──────── Given information ────────

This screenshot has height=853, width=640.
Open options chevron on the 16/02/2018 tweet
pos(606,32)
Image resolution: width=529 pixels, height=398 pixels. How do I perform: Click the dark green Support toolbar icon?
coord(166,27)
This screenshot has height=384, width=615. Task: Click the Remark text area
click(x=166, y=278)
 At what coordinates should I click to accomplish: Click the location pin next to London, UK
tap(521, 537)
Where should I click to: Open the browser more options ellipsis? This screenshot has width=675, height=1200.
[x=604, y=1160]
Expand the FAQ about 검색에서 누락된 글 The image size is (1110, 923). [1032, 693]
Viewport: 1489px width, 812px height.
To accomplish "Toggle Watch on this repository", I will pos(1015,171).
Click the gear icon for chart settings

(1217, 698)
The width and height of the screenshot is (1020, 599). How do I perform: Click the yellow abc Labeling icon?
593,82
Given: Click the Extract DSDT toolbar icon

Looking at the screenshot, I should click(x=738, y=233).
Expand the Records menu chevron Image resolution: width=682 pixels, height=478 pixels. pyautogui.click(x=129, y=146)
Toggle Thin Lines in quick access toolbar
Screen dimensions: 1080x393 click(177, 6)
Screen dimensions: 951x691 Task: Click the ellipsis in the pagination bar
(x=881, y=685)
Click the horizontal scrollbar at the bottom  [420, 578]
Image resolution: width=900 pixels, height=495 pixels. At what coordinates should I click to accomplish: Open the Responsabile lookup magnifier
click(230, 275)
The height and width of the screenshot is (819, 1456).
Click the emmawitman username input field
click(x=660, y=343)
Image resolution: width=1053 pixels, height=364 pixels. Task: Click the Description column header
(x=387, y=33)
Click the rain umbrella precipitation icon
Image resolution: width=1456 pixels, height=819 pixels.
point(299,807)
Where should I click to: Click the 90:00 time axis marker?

────────

● Description of the task
Your task is to restate all of the records above word for word.

● Finished exercise
This screenshot has height=853, width=640.
Open options chevron on the 16/02/2018 tweet
pos(606,32)
Image resolution: width=529 pixels, height=398 pixels. How do I perform: Click the dark green Support toolbar icon?
coord(166,27)
This screenshot has height=384, width=615. Task: Click the Remark text area
click(x=166, y=278)
 At what coordinates should I click to accomplish: Click the location pin next to London, UK
tap(521, 537)
Where should I click to: Open the browser more options ellipsis? This screenshot has width=675, height=1200.
[x=604, y=1160]
Expand the FAQ about 검색에서 누락된 글 The image size is (1110, 923). [1032, 693]
Viewport: 1489px width, 812px height.
To accomplish "Toggle Watch on this repository", I will pos(1015,171).
Click the gear icon for chart settings

(1217, 698)
The width and height of the screenshot is (1020, 599). How do I perform: Click the yellow abc Labeling icon?
593,82
Given: Click the Extract DSDT toolbar icon

Looking at the screenshot, I should click(x=738, y=233).
Expand the Records menu chevron Image resolution: width=682 pixels, height=478 pixels. pyautogui.click(x=129, y=146)
Toggle Thin Lines in quick access toolbar
Screen dimensions: 1080x393 click(177, 6)
Screen dimensions: 951x691 Task: Click the ellipsis in the pagination bar
(x=881, y=685)
Click the horizontal scrollbar at the bottom  [420, 578]
Image resolution: width=900 pixels, height=495 pixels. At what coordinates should I click to accomplish: Open the Responsabile lookup magnifier
click(230, 275)
The height and width of the screenshot is (819, 1456).
Click the emmawitman username input field
click(x=660, y=343)
Image resolution: width=1053 pixels, height=364 pixels. Task: Click the Description column header
(x=387, y=33)
Click the rain umbrella precipitation icon
Image resolution: width=1456 pixels, height=819 pixels.
point(299,807)
Where should I click to: Click the 90:00 time axis marker?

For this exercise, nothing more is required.